• _WHAT TO PRODUCE_
Write out exactly the lines between the line containing "Task: Expand the app.access_logs node chevron" and the end of the records, counting both ends, and leave out all pictures.

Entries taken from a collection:

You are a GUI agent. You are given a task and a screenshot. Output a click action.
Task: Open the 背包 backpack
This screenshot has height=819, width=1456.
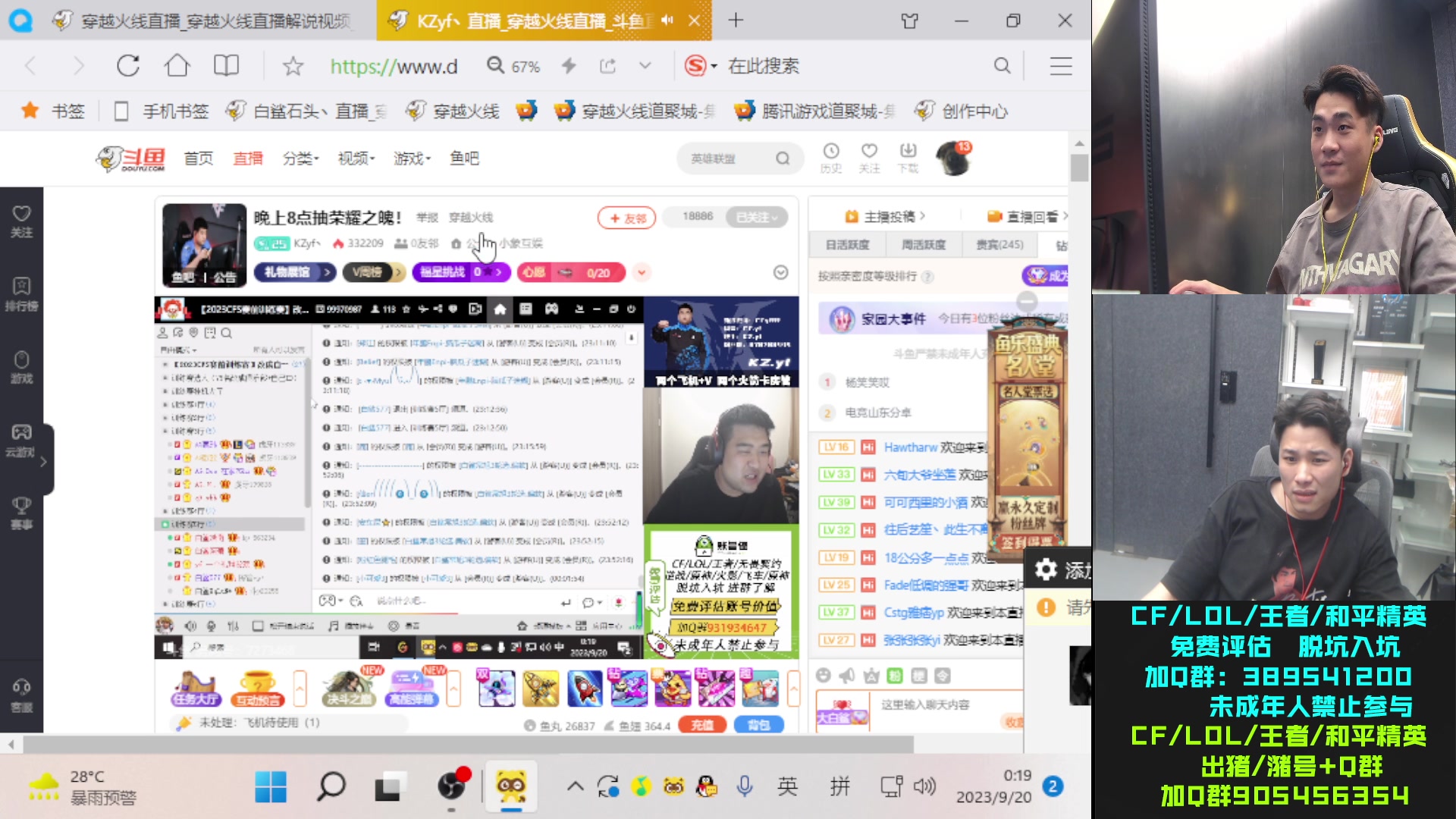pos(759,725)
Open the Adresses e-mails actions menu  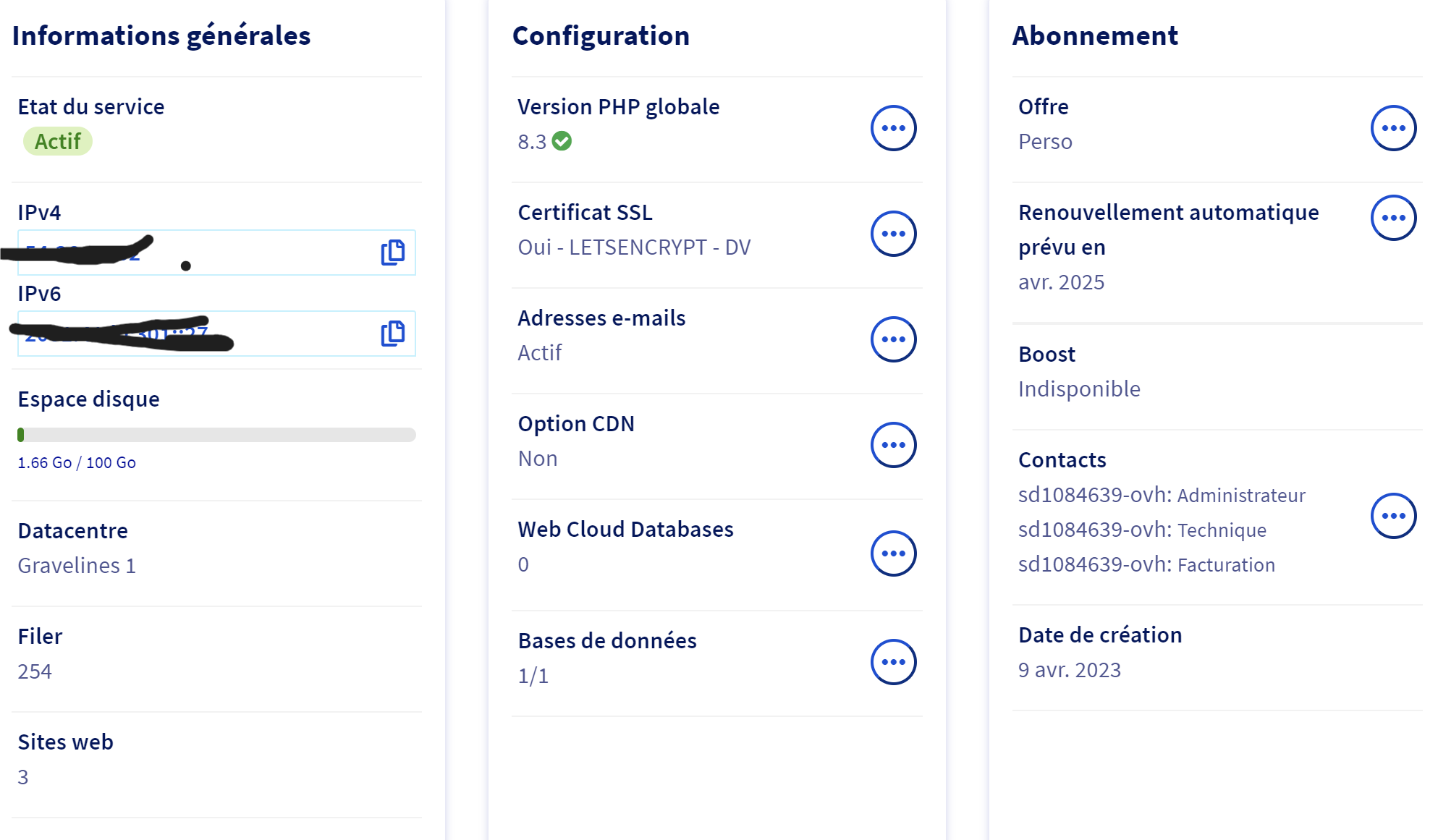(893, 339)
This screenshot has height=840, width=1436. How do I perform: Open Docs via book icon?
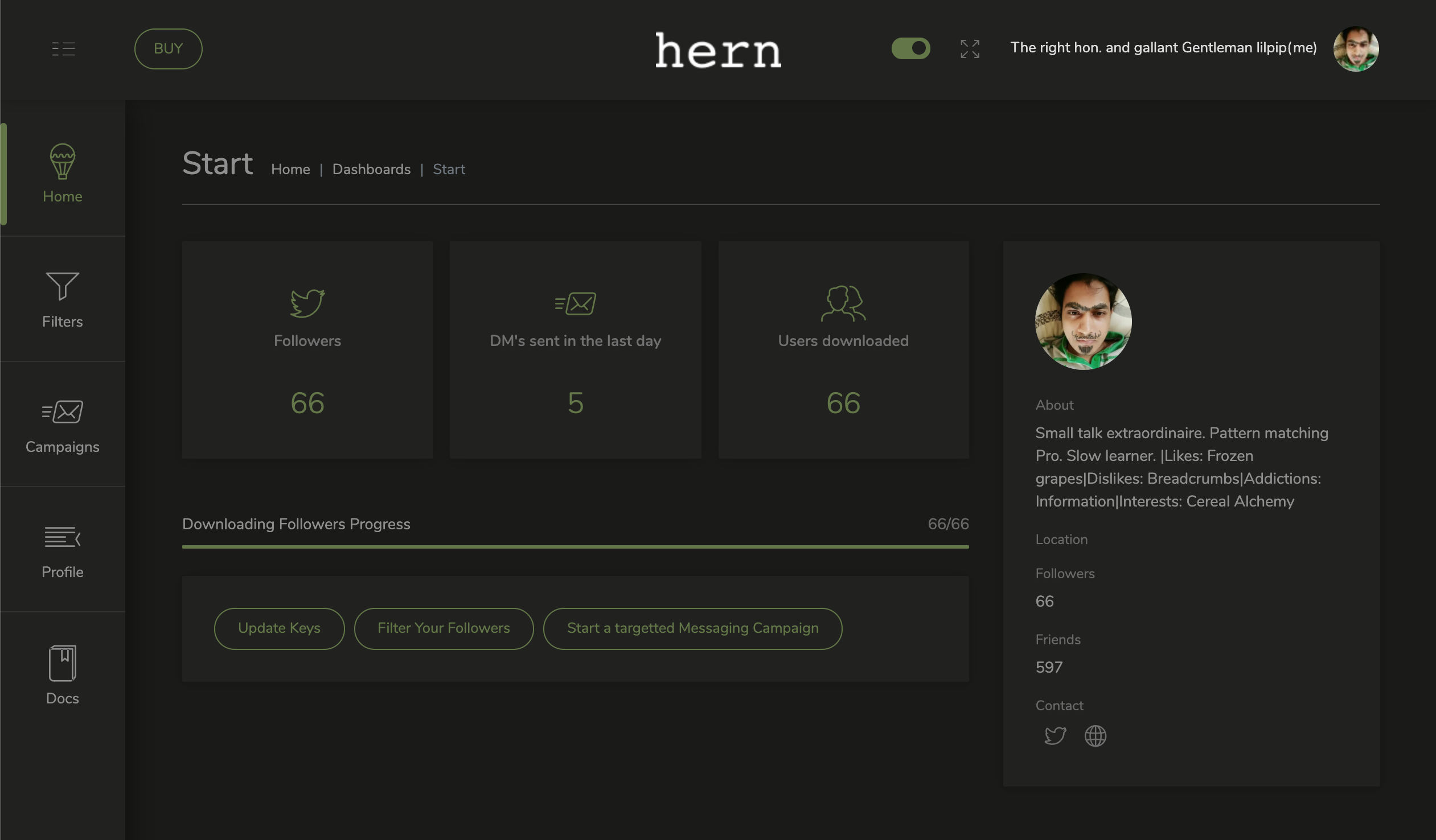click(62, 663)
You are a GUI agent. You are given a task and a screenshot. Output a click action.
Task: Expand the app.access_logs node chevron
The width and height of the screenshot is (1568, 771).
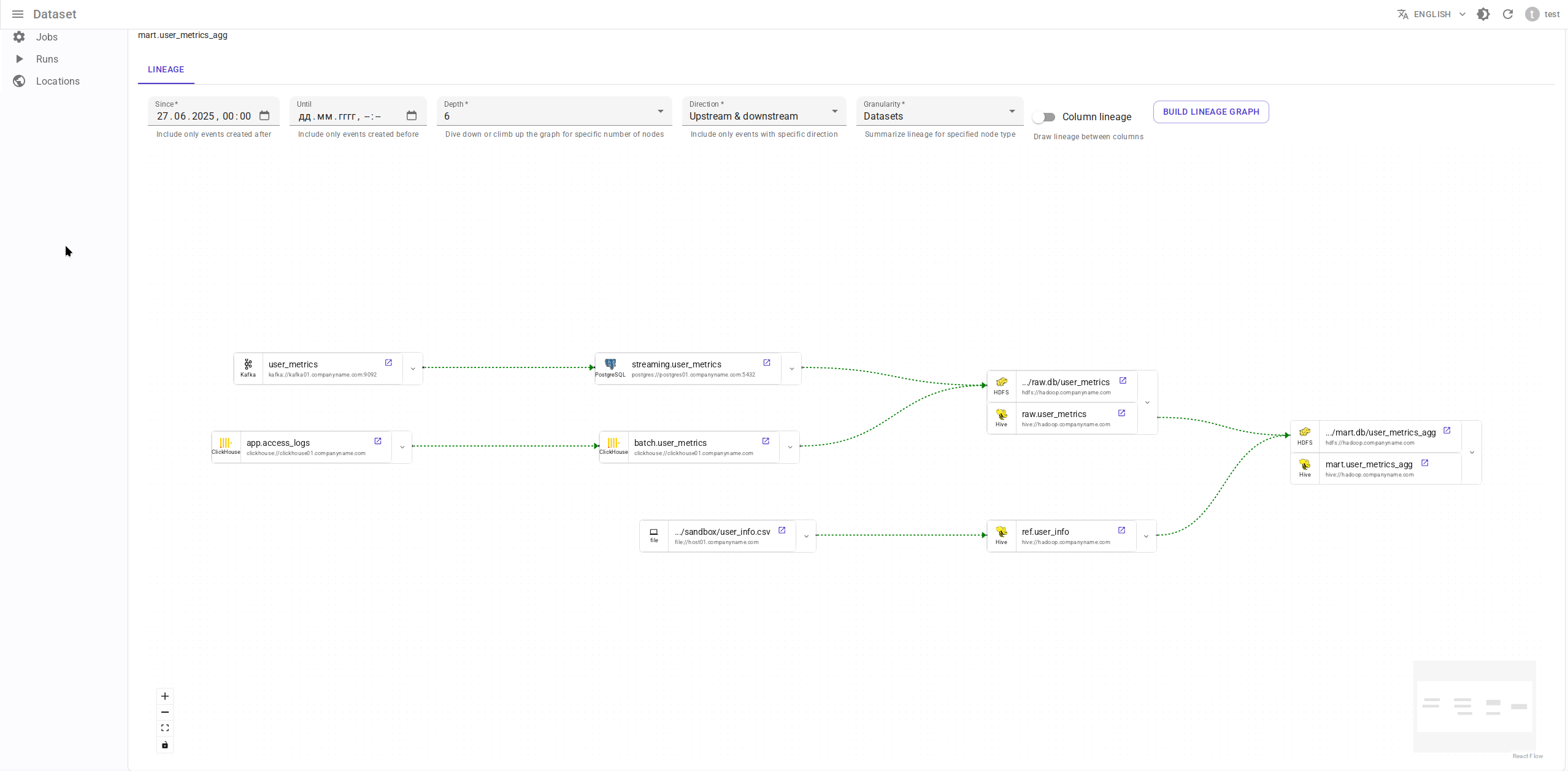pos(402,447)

• _TASK OUTPUT_
Task: Expand the app.access_logs node chevron
The width and height of the screenshot is (1568, 771).
pos(402,447)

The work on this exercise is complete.